Situasi diperburuk dengan adanya belokan angin dan konvergensi. Kondisi itu memicu pertumbuhan awan hujan yang cukup signifikan. Di samping itu, suhu muka laut yang relatif hangat di wilayah pesisir barat Aceh turut meningkatkan suplai uap air ke atmosfer. Cuaca ekstrem itu diprediksi terjadi hingga 31 Desember 2025.
Juru Bicara Posko Penanganan Banjir dan Longsor Aceh Murthalamuddin mengatakan, BMKG memperkirakan, cuaca ekstrem berupa hujan intensitas ringan hingga sedang masih akan terjadi di seluruh wilayah Aceh hingga Rabu malam. Seiring dengan itu, risiko banjir dan longsor di wilayah-wilayah rawan bencana ikut meningkat.
Atas dasar itu, masyarakat diimbau tidak cepat panik, tetapi terus waspada terhadap segala bentuk potensi bencana susulan, terutama banjir dan longsor.
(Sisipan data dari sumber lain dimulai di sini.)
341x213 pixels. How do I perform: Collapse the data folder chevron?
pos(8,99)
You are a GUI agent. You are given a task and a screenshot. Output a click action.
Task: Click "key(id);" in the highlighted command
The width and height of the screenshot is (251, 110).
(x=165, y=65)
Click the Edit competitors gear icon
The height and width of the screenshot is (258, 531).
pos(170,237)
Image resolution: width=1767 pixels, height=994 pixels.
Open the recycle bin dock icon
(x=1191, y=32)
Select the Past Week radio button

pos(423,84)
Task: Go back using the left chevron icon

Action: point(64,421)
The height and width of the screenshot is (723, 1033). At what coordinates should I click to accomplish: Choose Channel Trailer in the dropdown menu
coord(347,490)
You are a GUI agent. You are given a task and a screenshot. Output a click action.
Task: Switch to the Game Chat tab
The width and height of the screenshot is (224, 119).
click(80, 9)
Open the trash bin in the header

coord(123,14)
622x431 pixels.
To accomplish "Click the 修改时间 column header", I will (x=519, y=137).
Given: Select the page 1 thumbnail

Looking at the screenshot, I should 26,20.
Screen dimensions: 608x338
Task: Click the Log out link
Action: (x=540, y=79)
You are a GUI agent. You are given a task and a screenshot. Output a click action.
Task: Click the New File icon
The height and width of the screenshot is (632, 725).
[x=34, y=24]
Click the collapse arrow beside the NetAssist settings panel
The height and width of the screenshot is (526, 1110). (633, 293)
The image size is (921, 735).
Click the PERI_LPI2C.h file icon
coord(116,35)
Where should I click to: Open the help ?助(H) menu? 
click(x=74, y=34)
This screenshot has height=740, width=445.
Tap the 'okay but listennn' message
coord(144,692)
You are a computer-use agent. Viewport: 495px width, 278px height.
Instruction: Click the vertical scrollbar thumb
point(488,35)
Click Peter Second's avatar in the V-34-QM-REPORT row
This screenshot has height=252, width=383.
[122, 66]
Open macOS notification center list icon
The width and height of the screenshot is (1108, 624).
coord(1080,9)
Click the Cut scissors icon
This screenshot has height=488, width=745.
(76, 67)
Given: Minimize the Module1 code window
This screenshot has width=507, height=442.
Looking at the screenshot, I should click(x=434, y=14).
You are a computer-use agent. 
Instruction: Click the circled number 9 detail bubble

Mereka diminta untuk menghindari aktivitas di kawasan rawan selama hujan berlangsung, khususnya di sekitar sungai dan lereng atau tebing.
”Melalui koordinasi dengan BMKG, kami terus memantau perkembangan situasi cuaca di Aceh. Kami minta pemerintah daerah memastikan kesiapsiagaan dan respon cepat apabila cauca ekstrem menimbulkan risiko bencana,” kata Murhtalamuddin.